START RECORDED INFORMATION
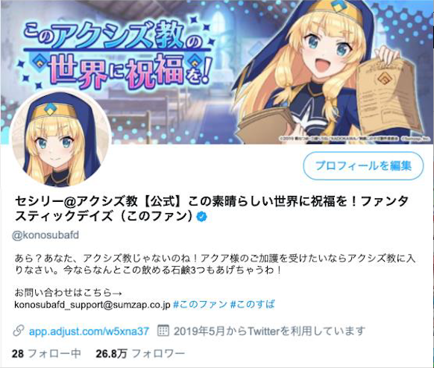Open the circular profile avatar picture
The image size is (434, 368).
60,139
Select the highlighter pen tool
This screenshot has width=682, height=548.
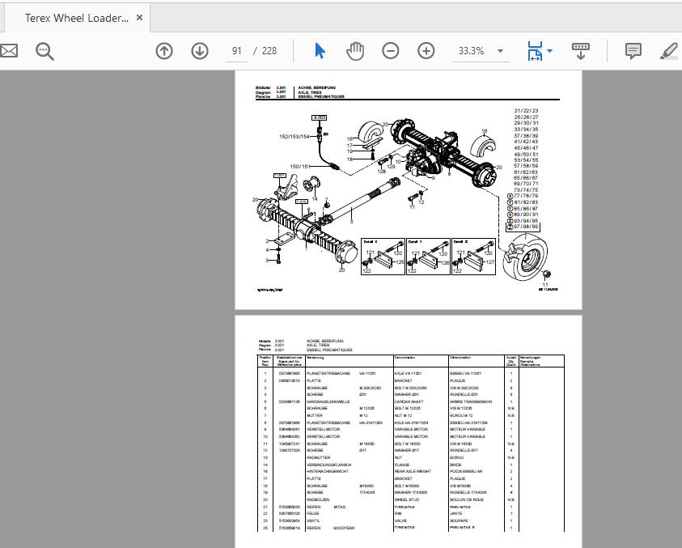(669, 50)
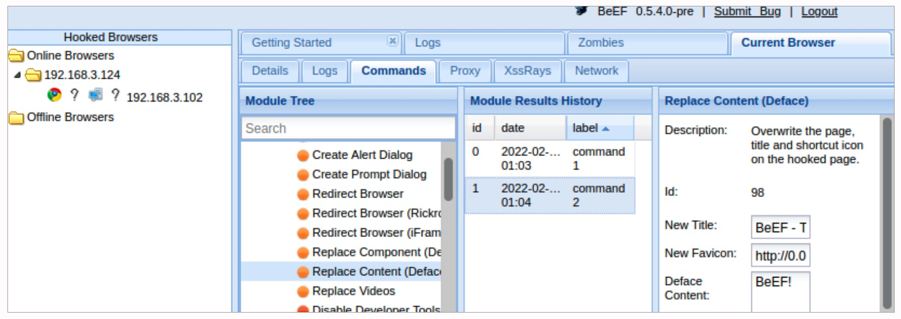Close the Getting Started tab
The width and height of the screenshot is (901, 319).
coord(392,41)
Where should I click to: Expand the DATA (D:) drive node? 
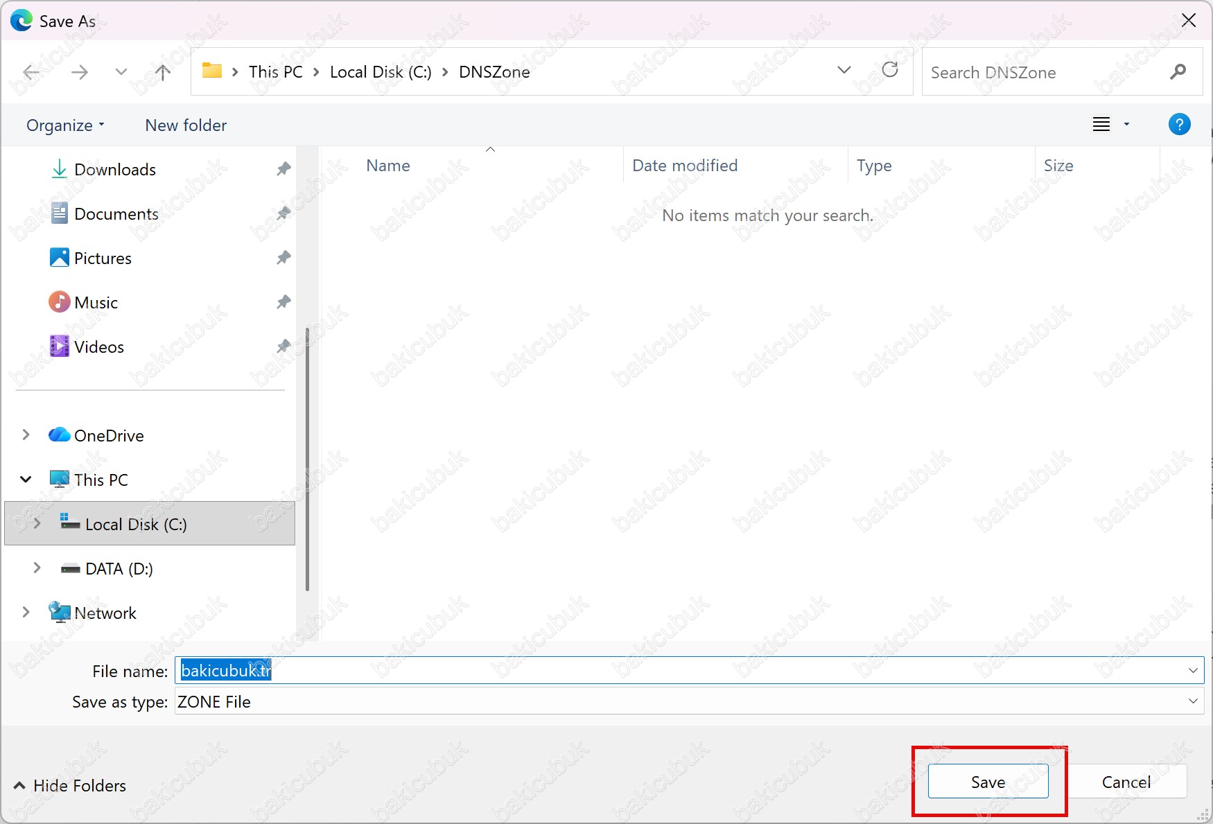point(37,568)
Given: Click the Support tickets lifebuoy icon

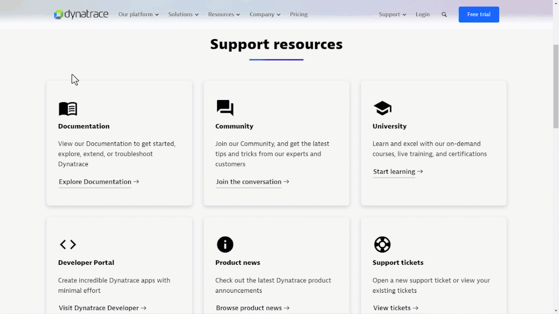Looking at the screenshot, I should (382, 244).

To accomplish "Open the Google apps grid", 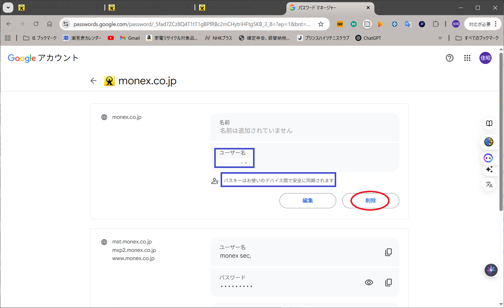I will (x=467, y=58).
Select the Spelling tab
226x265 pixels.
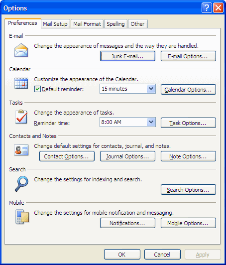click(x=115, y=24)
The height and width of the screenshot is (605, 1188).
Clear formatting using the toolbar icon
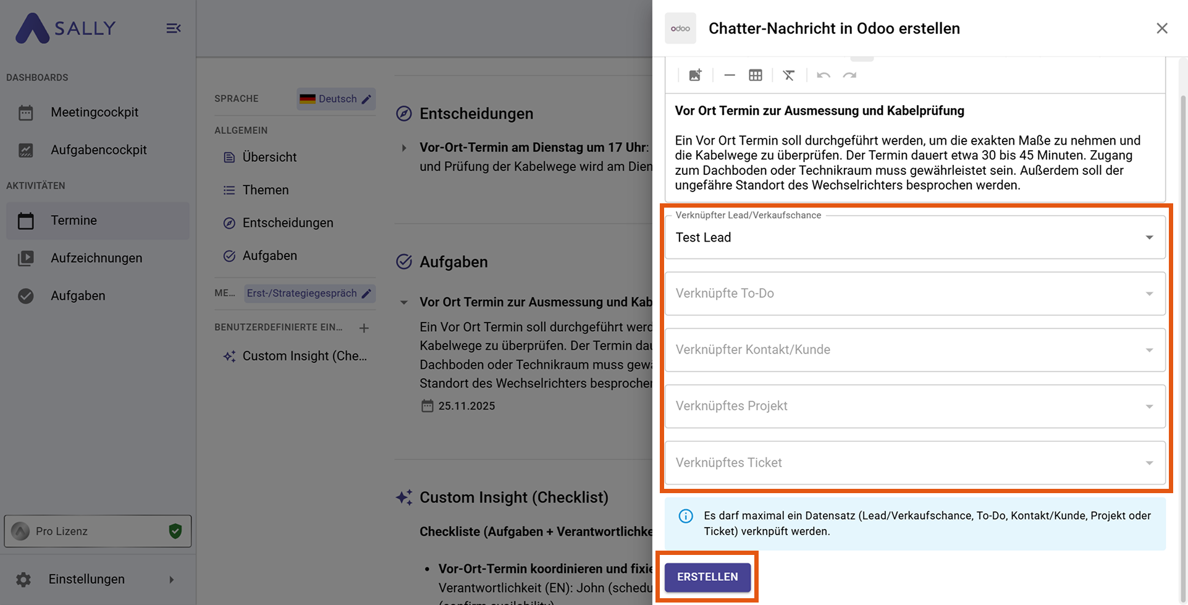(788, 75)
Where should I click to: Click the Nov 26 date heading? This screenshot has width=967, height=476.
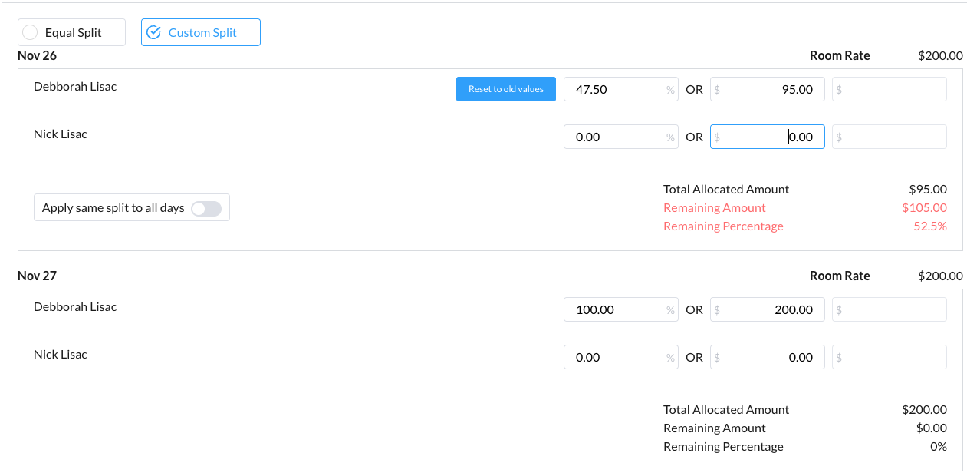point(37,55)
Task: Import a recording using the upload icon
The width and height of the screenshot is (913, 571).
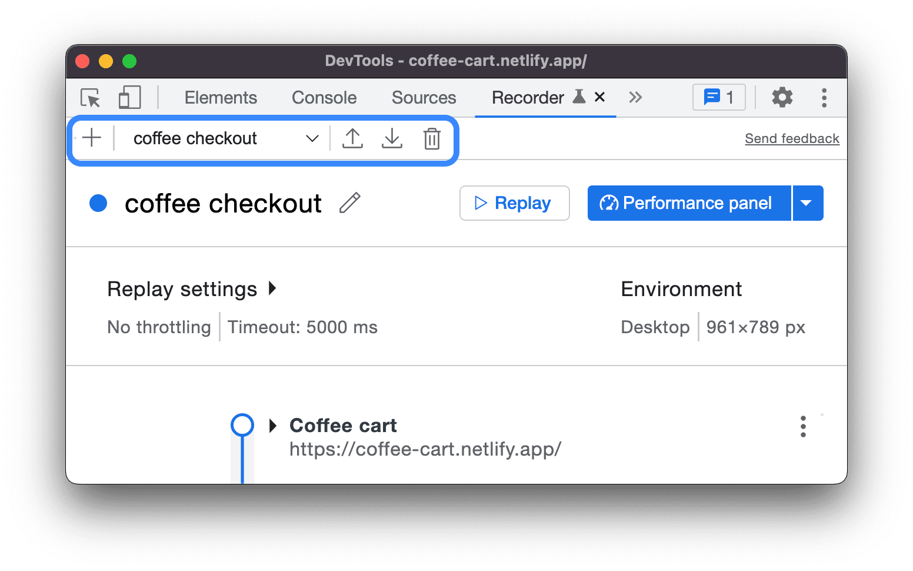Action: (x=352, y=139)
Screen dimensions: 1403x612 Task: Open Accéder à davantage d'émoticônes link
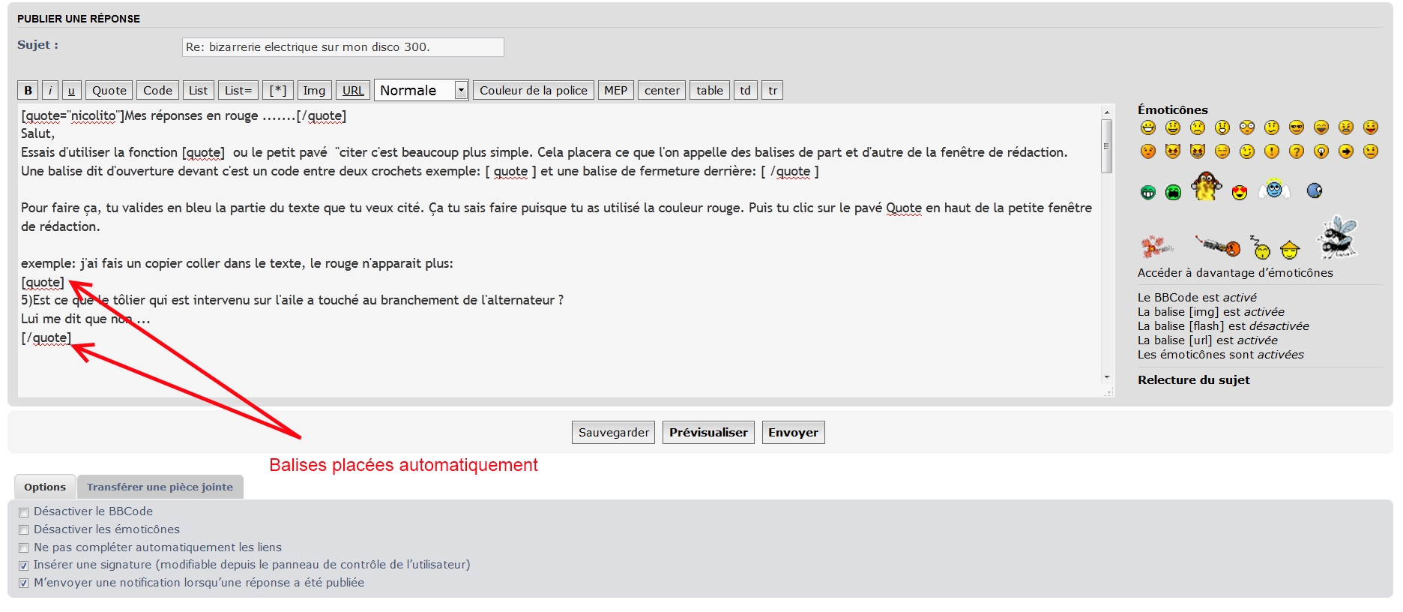pyautogui.click(x=1235, y=273)
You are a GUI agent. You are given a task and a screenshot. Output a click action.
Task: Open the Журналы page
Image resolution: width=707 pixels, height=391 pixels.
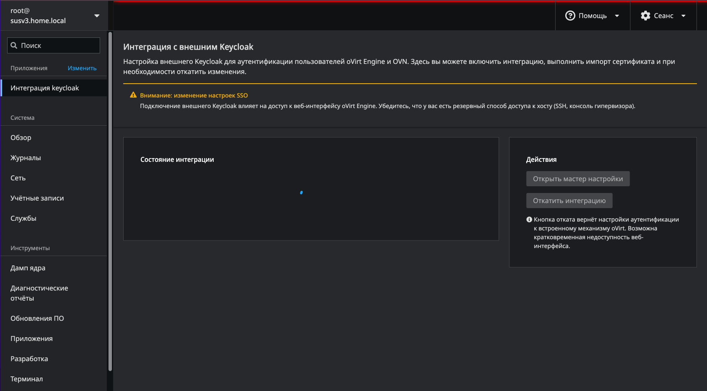coord(26,158)
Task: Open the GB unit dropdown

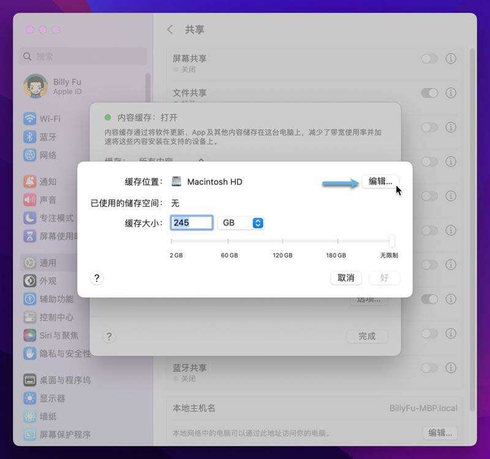Action: click(240, 223)
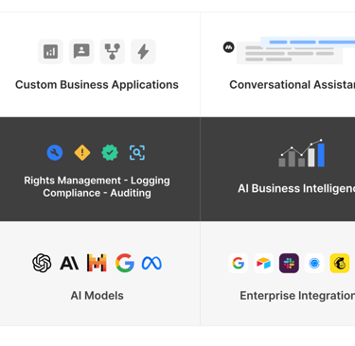Image resolution: width=355 pixels, height=346 pixels.
Task: Click the business intelligence bar chart graphic
Action: [x=302, y=153]
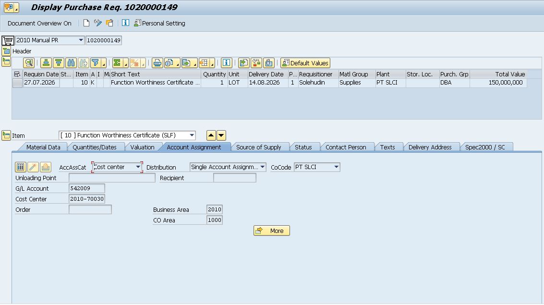Image resolution: width=544 pixels, height=305 pixels.
Task: Click the shopping cart icon
Action: point(8,40)
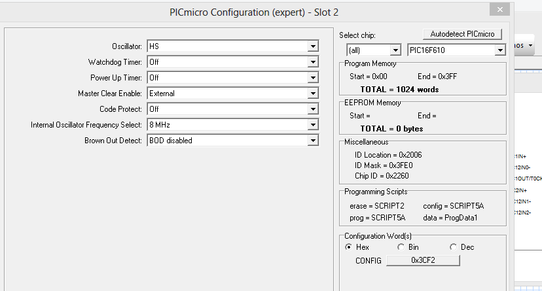
Task: Click the Internal Oscillator 8 MHz field
Action: pyautogui.click(x=227, y=125)
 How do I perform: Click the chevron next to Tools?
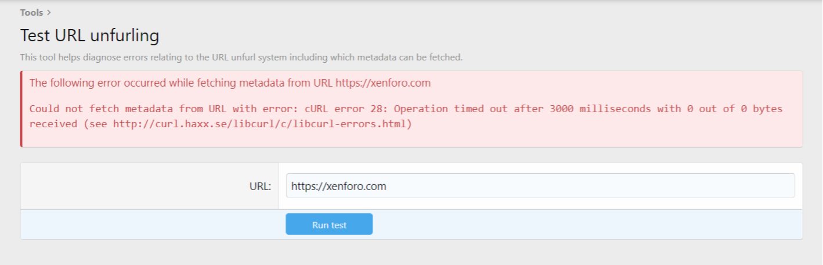coord(49,12)
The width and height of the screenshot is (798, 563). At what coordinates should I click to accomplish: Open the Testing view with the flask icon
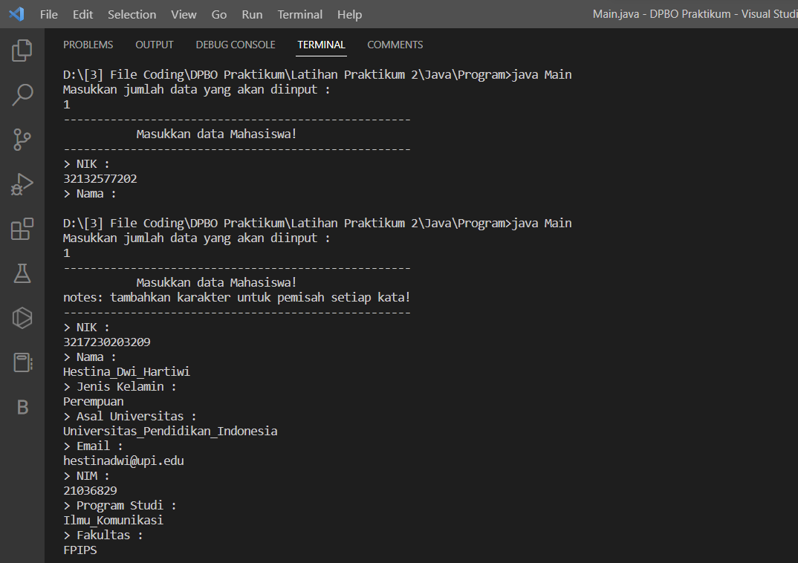tap(22, 273)
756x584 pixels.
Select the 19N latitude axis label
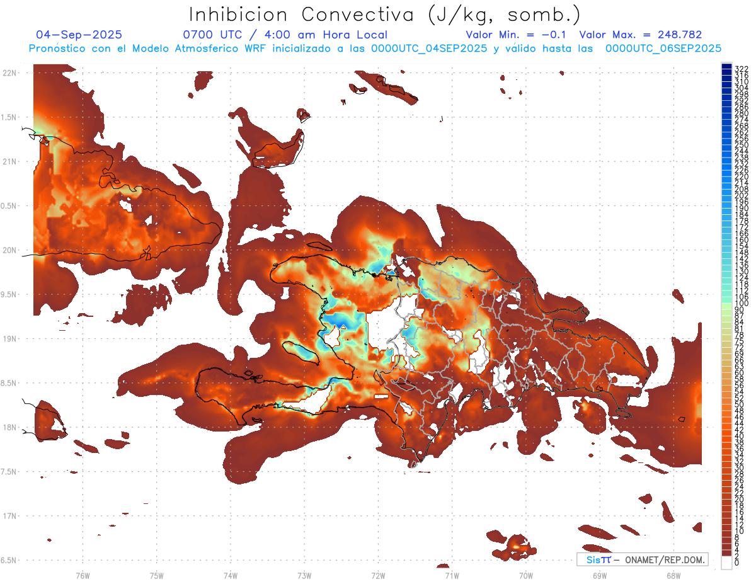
END RECORDED INFORMATION
Give again, word for word, only the lines from the one with "The width and height of the screenshot is (798, 563)." through the last line of the entries, both included; no pictures go in the copy.

The width and height of the screenshot is (798, 563). At what coordinates should I click to accomplish: Open the Testing view with the flask icon
tap(22, 273)
756x584 pixels.
Select the 19N latitude axis label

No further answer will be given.